The Ups of Downs is committed to working towards a world where people with Down syndrome live their lives to the max as fully included, valued members of society. We want people with DS to have the same opportunities in life as their family & friends.
I organise regular training events for parents & the professionals who work with our members. Over the years I’ve developed & fostered good relationships with our LA to promote & support inclusion in mainstream schools. We’ve collaborated to ensure secondary schools are trained & supported so now our members are continuing in mainstream education.
I have worked on an entirely voluntary basis for 13 years running The Ups of Downs and other activities. I’m passionate & determined to ensure folk with DS have every opportunity to develop & flourish. I support new parents who are often over whelmed at discovering baby has DS. I can never recover the months of devastation & despair I experienced when Tom was born but try to ensure new parents celebrate the arrival of their baby with DS.
We know that more than 90% of women terminate when discovering baby has DS. I know I could have been one of those 90%, because I was so desperately ignorant. After receiving a text from an expectant mum who terminated her pregnancy because a doctor had told her ‘baby would suffer’, I decided enough was enough & in October 2017 launched the website Positive about Down syndrome (PADS). Written by parents & young people with DS, the aim is to show the reality of our lives.
PADS has been a huge success, I regularly receive messages from new & expectant parents seeking advice or to be put in touch with local support. I’ve sent out almost 100,000 postcards to maternity units across England & midwives have welcomed the resource.
We support local maternity services to ensure they have a good understanding of DS & I have also delivered training nationally via PHE. I attend midwifery conferences & will be exhibiting at festivals in April & October this year to ensure hcps have access to PADS! I work with Warwick Medical School to enlighten & educate trainee medical students too.

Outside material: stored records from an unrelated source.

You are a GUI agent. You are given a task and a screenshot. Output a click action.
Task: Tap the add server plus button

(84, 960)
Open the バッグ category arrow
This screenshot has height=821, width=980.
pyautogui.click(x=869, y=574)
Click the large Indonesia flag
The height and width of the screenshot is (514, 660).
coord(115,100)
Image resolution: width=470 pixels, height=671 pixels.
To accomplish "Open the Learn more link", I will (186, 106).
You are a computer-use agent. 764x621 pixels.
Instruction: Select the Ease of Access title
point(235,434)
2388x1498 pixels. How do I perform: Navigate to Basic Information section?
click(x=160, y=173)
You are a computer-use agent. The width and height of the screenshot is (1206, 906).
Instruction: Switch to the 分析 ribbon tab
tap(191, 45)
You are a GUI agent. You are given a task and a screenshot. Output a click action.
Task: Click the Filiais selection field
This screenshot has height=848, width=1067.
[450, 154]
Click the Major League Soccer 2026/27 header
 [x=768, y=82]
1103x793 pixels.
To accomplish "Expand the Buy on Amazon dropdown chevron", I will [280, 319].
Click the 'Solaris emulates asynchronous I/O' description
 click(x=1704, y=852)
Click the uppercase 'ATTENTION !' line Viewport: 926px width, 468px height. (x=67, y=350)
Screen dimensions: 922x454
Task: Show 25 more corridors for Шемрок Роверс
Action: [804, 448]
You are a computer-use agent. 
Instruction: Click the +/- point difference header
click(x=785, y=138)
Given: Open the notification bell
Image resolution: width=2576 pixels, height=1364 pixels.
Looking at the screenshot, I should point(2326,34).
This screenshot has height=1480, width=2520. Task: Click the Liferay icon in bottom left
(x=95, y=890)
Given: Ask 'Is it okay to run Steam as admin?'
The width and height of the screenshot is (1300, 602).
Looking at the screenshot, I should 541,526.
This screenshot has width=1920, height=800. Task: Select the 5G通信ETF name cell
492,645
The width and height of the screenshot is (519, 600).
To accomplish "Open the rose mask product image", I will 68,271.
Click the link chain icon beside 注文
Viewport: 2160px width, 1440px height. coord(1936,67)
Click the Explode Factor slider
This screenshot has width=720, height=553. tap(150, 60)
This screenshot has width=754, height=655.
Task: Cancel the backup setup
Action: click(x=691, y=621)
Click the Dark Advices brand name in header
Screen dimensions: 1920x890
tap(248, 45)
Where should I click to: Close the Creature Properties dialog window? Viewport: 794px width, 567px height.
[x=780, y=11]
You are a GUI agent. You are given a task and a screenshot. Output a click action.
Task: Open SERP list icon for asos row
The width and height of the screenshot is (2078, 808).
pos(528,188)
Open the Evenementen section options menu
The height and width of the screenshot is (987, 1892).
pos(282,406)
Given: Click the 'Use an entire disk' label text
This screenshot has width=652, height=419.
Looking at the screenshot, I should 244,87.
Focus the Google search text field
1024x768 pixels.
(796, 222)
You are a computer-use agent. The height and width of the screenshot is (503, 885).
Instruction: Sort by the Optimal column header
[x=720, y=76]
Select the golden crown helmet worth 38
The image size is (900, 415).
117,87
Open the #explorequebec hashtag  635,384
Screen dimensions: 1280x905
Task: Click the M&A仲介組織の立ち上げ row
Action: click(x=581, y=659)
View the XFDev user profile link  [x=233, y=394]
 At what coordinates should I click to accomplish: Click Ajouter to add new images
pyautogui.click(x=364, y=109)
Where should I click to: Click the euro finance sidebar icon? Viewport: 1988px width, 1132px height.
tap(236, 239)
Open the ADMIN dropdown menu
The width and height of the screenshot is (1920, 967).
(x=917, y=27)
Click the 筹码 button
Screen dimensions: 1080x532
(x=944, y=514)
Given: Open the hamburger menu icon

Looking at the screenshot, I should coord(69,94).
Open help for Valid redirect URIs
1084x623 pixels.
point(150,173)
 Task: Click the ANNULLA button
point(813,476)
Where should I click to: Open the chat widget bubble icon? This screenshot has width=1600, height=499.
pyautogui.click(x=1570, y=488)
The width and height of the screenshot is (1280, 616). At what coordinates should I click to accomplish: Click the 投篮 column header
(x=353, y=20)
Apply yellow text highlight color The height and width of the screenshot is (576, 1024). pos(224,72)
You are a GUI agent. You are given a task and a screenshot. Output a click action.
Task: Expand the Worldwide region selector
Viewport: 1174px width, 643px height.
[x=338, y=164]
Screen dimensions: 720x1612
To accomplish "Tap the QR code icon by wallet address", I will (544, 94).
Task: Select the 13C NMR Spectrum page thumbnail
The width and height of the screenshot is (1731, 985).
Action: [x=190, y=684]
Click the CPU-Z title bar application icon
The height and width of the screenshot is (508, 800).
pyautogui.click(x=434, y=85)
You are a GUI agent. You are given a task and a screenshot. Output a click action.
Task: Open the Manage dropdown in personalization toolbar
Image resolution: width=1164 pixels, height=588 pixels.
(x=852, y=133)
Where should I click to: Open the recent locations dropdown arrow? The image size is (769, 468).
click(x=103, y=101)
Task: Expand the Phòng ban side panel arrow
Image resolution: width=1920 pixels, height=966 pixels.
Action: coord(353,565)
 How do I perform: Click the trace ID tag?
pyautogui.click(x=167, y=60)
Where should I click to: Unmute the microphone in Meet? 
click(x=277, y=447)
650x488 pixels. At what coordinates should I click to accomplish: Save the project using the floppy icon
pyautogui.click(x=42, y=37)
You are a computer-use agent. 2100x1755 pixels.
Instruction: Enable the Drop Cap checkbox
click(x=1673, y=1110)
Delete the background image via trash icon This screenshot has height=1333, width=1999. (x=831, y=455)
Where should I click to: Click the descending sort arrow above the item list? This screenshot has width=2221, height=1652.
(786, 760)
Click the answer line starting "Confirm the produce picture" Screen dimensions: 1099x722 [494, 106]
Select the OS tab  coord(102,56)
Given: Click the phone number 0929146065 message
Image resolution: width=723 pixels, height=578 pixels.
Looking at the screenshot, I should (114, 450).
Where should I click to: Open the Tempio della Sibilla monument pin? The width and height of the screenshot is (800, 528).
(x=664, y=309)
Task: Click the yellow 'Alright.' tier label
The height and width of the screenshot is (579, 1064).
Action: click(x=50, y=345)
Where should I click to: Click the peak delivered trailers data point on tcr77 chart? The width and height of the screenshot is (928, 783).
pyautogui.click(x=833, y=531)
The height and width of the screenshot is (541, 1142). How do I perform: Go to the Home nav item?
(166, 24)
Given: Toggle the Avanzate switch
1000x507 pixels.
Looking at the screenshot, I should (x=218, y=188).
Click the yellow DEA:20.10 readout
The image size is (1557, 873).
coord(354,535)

I am a huge believer in not reinventing wheels & 4 years ago created a network of support groups across England & Wales, now consisting of 275 members representing more than 80 groups. We share best practice & resources, ask for advice, motivate & inspire each other. I organise an annual conference each Autumn which is very well attended & arrange for experts to present, including Maggie Woodhouse, Dr Shahid Zaman, Dr Gareth Thomas & this year Prof Sue Buckley will be speaking.
I’ve created several Facebook pages to provide support: PADS new parents, Future of Downs secondary school age support, Going potty toilet training advice & tips. Also pages to disseminate information & encourage peer interaction, for professionals working with children of preschool, primary & secondary ages. Another page in conjunction with Maggie Woodhouse for eye care professionals & one for Research Opportunities relating to DS.
Over recent years I have become actively involved in campaigning; lobbying parliamentarians around concerns many of our community have particularly relating to ante natal screening.
Fundamentally I’m just a mum, a mum who came from the depths of despair to want to advocate and campaign, to educate & enlighten people about the reality of Down syndrome, to ensure our children & young people are given every opportunity to succeed, are loved & valued. I came from a place of tremendous ignorance & it saddens me that nearly 15 years later so much fear & ignorance continue to prevail, but I do believe attitudes are changing & people are starting to accept those with learning disabilities. However, the greatest advocates are our young people, Tom continues to educate me & he & his sister Emily will always be my inspiration.